#### WHAT IS BEING ASKED:
In the records below, find the line containing "Haber Sitesi Yazılımı - 8.7.5 (392, 2563)" and retype it and every line after it exactly, adding nothing.

BEGIN DATA LISTING

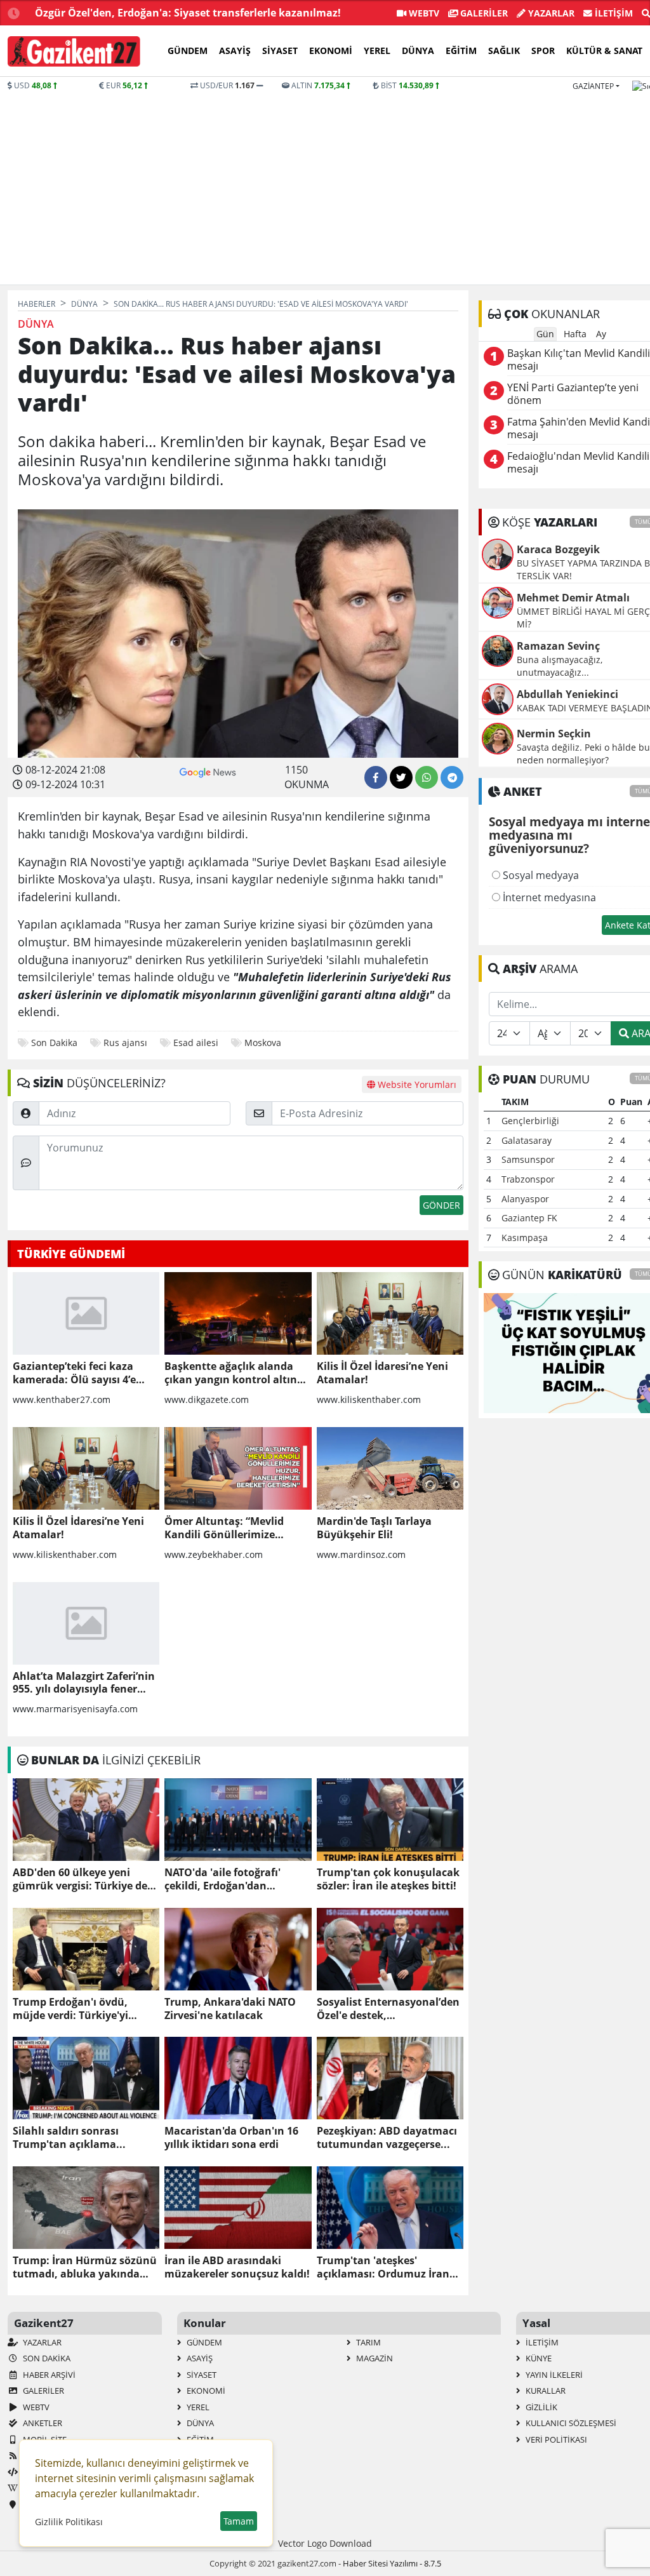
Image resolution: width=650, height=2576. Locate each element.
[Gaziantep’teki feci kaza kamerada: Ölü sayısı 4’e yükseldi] (86, 1313)
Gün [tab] (545, 334)
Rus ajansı (125, 1042)
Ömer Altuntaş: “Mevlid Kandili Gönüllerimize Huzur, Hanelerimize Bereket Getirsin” (237, 1528)
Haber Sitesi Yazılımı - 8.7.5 (392, 2563)
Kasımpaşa (524, 1237)
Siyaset (280, 50)
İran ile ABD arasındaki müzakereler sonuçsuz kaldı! (237, 2267)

END DATA LISTING

#### YOUR SOLUTION:
Haber Sitesi Yazılımı - 8.7.5 (392, 2563)
Kasımpaşa (524, 1237)
Siyaset (280, 50)
İran ile ABD arasındaki müzakereler sonuçsuz kaldı! (237, 2267)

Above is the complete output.